Kamis, 09 April 2009

become a lawyer or a docter...?

siapa sangka, tema pidato untuk ujian akhir praktek b.inggris menjelma menjadi sebuah pilihan nyata dalam realita kehidupan.

Entah hanya sebuah kebetulan belaka atau memang Tuhan sudah menyiapkan skenario yang begitu rapih.

wer wist das? (Siapa yang tahu?)

Manusia dan pilihan.

dua kata yang saling mengidentifikasi.

yah..aber das ist der Kern.Pilihan yang membuat manusia itu spesial.

Kata spesial bagiku sering skali menimbulkan efek samping. Rasanya lucu skali jika membayangkan aku menjadi Tuhan, melihat manusia memilih. Atau jika dunia memang seperti apa yang diumpamakan orang-orang yunani kuno dengan dewa-dewa. Ironis skali. Dewa-dewa berpesta taruhan di istana kahyangan mereka dan manusia kebingungan akan pilihan di dunianya. Atau saja, saya selalu bingung bagaimana Darwin bisa menyimpulkan kera sebagai nenek moyang manusia dengan teori evolusinya. Mungkin Sang Pemberi itu menyayangkan kera yang berevolusi menjadi tampan dan cantik jika tidak diberi kelebihan, ataupun marah karena para kera tak tahu diri mulai mempertampan dan mempercantik diri mereka, sehinggap memberi mereka kutukan. Huh..Lucu. Pastinya, kera itu mendapat anugrah ataupun kutukan karena tiba-tiba diberi kemampuan memilih.

wieder zurrueck..

karena secara ilmiah saya termasuk manusia, mungkin juga evolusi dari kera(klau teori ini benar), maka saya dianugrahi(itu yg dibilang) kemampuan memilih pilihan.

Mungkin pilihan itu yang sering membuat hidup itu seperti tebak-tebakan garing. Jawabannya selalu tak terprediksi, tak disangka-sangka, dan sederhana.

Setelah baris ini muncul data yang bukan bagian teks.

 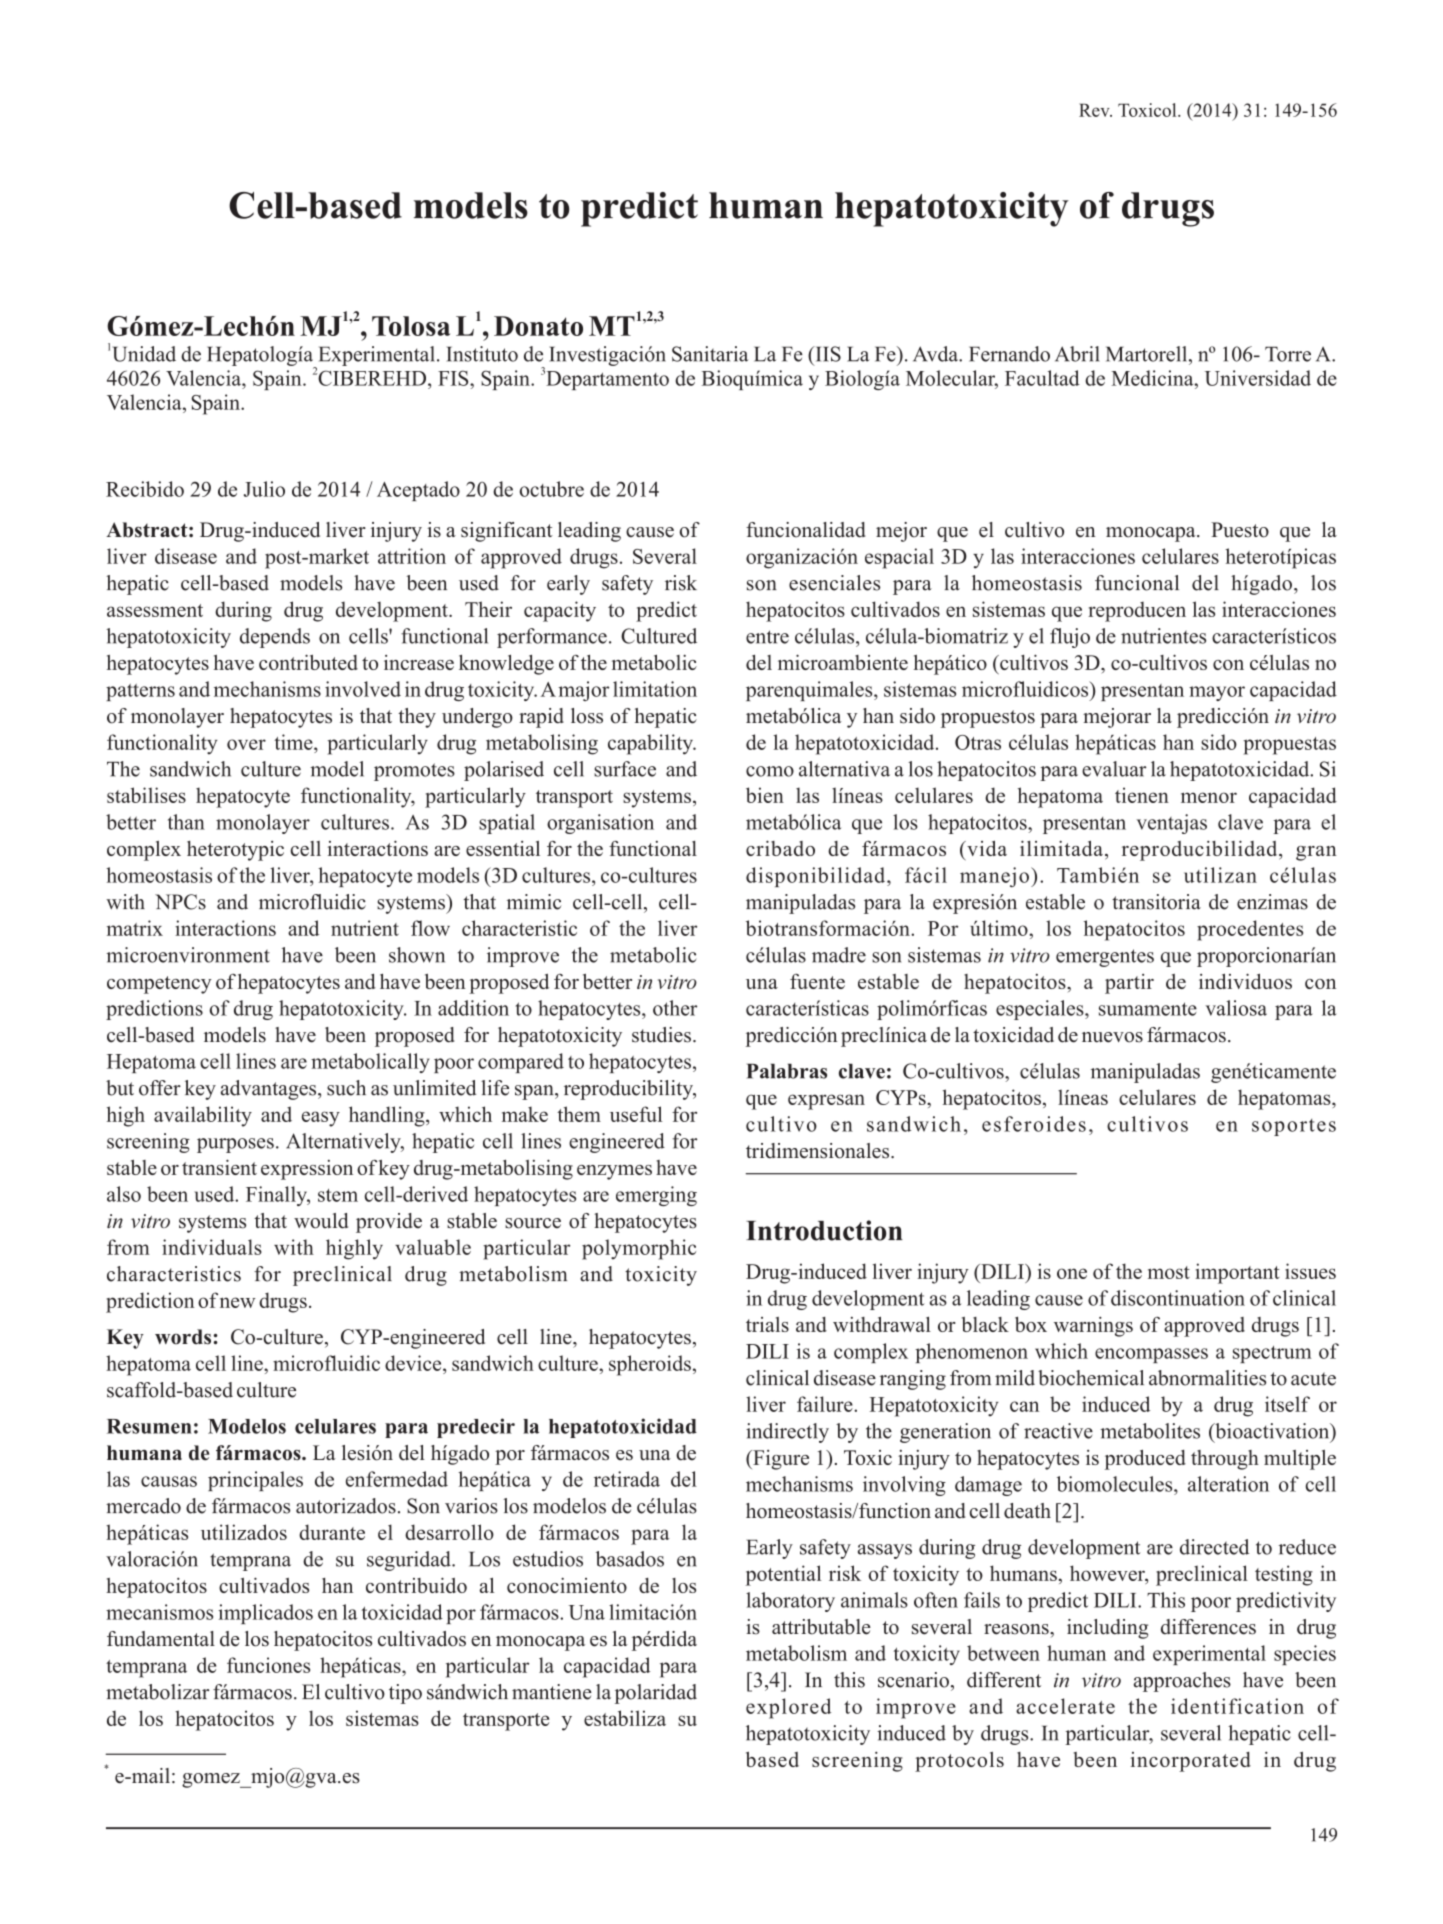 What do you see at coordinates (1178, 1298) in the image?
I see `discontinuation` at bounding box center [1178, 1298].
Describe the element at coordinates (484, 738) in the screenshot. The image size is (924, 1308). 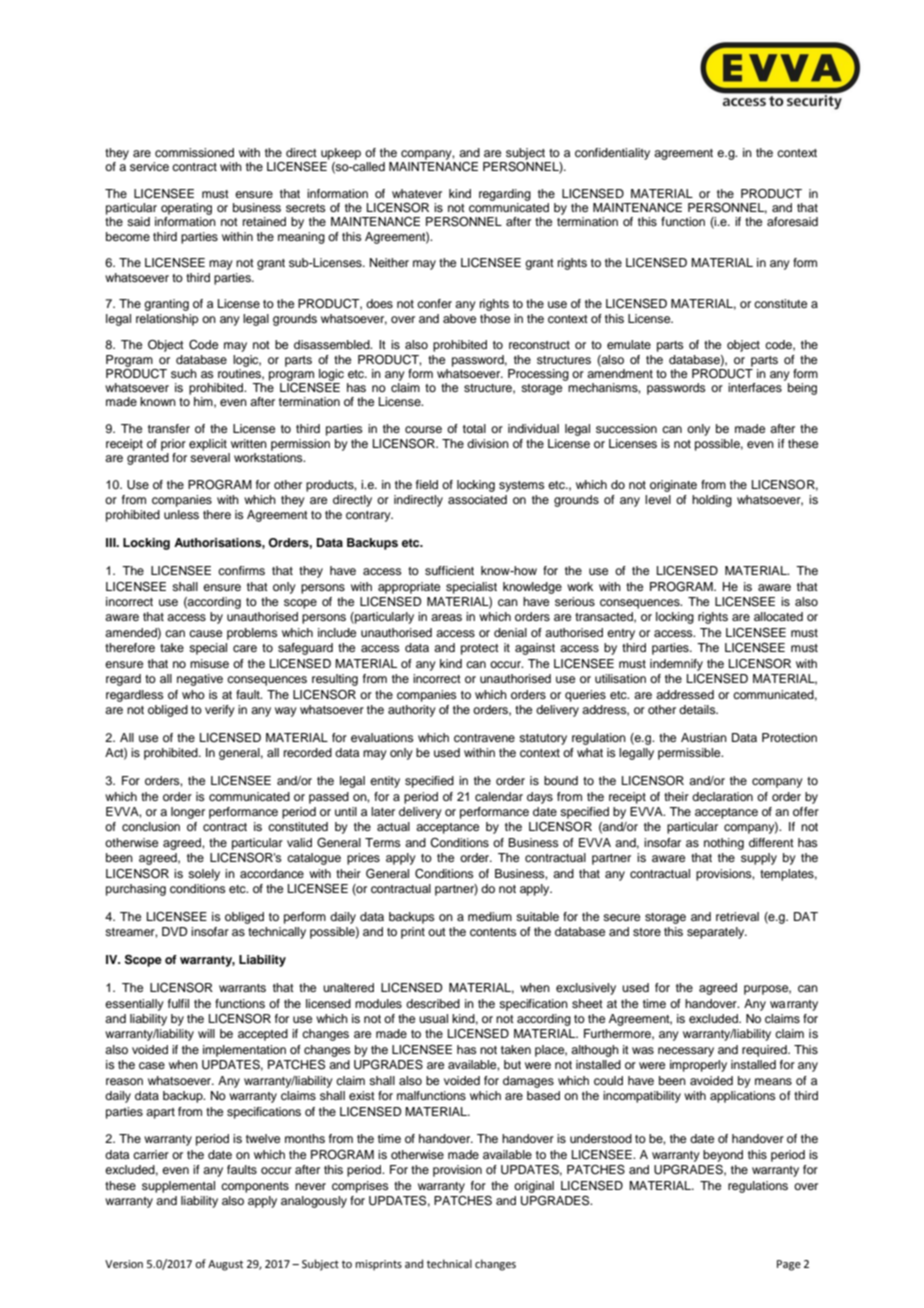
I see `contravene` at that location.
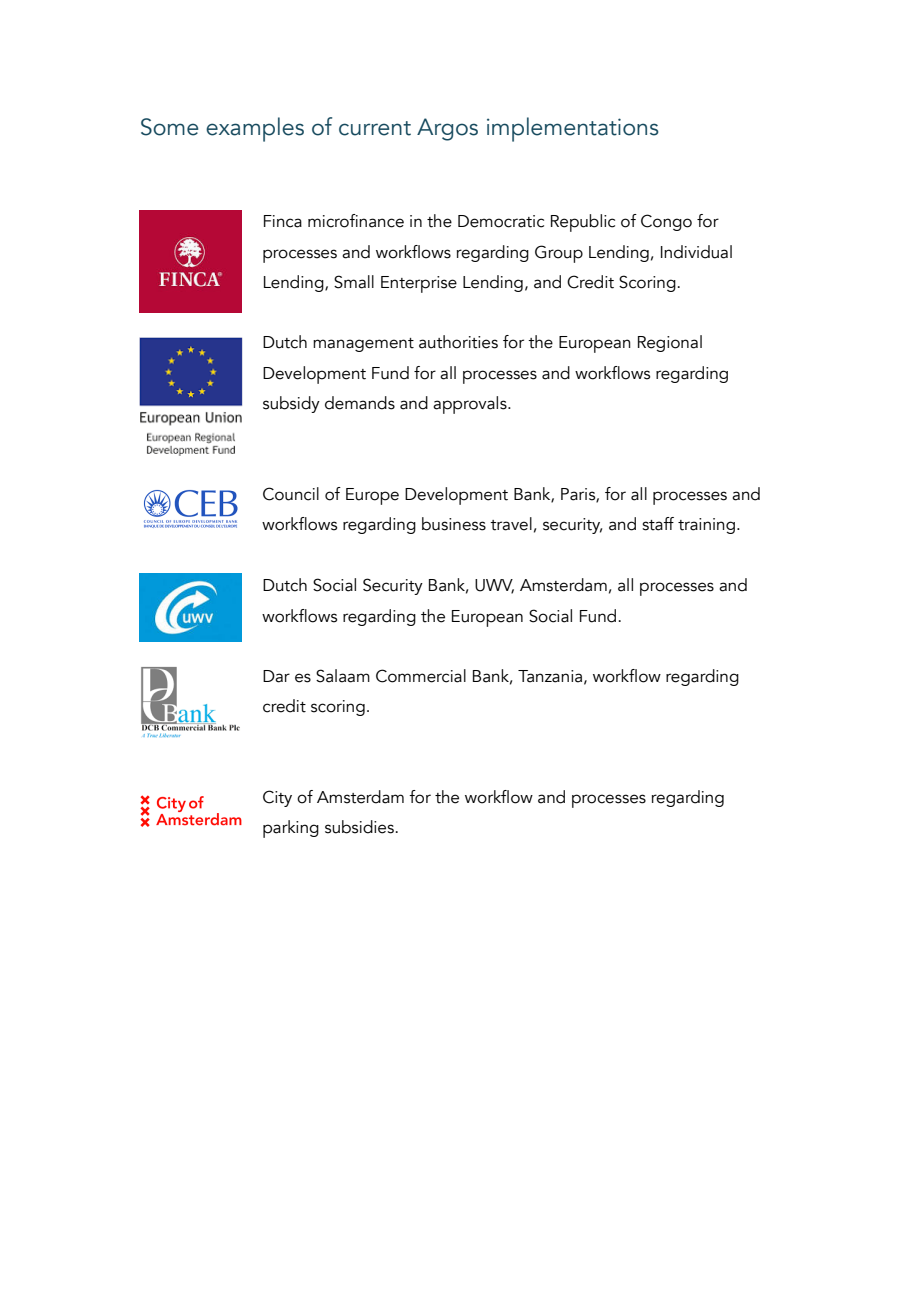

Seperti sekarang, saya tak pernah memprediksikan "lawyer" adalah option yg terpilih, malah tidak jga memprediksi itu akan menjadi sebuah pilihan.

kata "doctor" yang seblumnya tak pernah lepas dri hasrat yang brubah menjadi sebuah cita-cita, kemudian obesesi, dalam sekejap hilang tak berbekas, hanya karena iklan iseng yg terlewat dalam khayal yg dipicu oleh sebuah tema pidato, “become a lawyer or a docter?”. Wunderbar!

Semua orang terkaget dan bertanya mengapa, saya tiba-tiba mengubah haluan. Pertanyaan itu slalu menghantui saya, membuat rasa malas untuk menjawabnya.

“Iy gw gk d stujuin bwt kuliah d jerman am kluarga besar(ini gk boong.), trus males kuliah kedokteran d Indonesia. Sayang.Jadi gw cobain aj hukum.”

“Adu..h itu panjang bgt critanya. Males gw nyeritainnya.”

“Gw kan punya banyak obsesi, nah ini tuh salah satunya supaya gw masih punya banyak waktu bwt ngejar obsesi yang laen.”

Itu adlah pilihan-pilihan jawaban yang slalu sya siapkan untuk menghadapi pertanyaan yang paling saya hindari, karena jawaban sebenarnya tak serumit itu, malah sangat sederhana. Terlalu sederhana sampai tidak rasional dan lucu.

Saya hanya mengikuti kata hati, tak ada alasan logic untuk menerangkannya. Hanya itu jawabannya. Sederhana.

Mngikuti kata hati dengan mencoba merasakannya dan mengikuti alurnya. Saya hanya mencoba mempercayai hati, karena hati terbiasa membaca pertanda. Berharap terjadinya mestakung. Mempercayai sesuatu bernama “maktub(klo blum tahu, baca buku paul coelho “the alchemist”).

Berat memang rasanya untuk mempercayai dan mengikuti hati. Karena mengikuti hati berarti meninggalkan seluruh pikiran rasional, hanya berusaha mempercayai sesuatu yang tidak berbentuk. Percaya bahwa Tuhan menyiapkan skenario yang indah. Maktub.

Saya pun tidak pernah menyesal dengan mimpi saya menjadi seorang dokter. Saya tidak kecewa pernah bermimpi seperti itu dan tidak juga menjadikanny alasan untuk berhenti bermimpi. Saya tetap seorang pemimpi yang tidak peduli apa mimpi itu akan menjadi kenyataan atau tidak, tapi saya akan terus berusaha bermimpi. Mempercayai hati, mempercayai terjadinya mestakung dan mempercayai maktub.

I believe God have a plan 4 me. . I believe in God.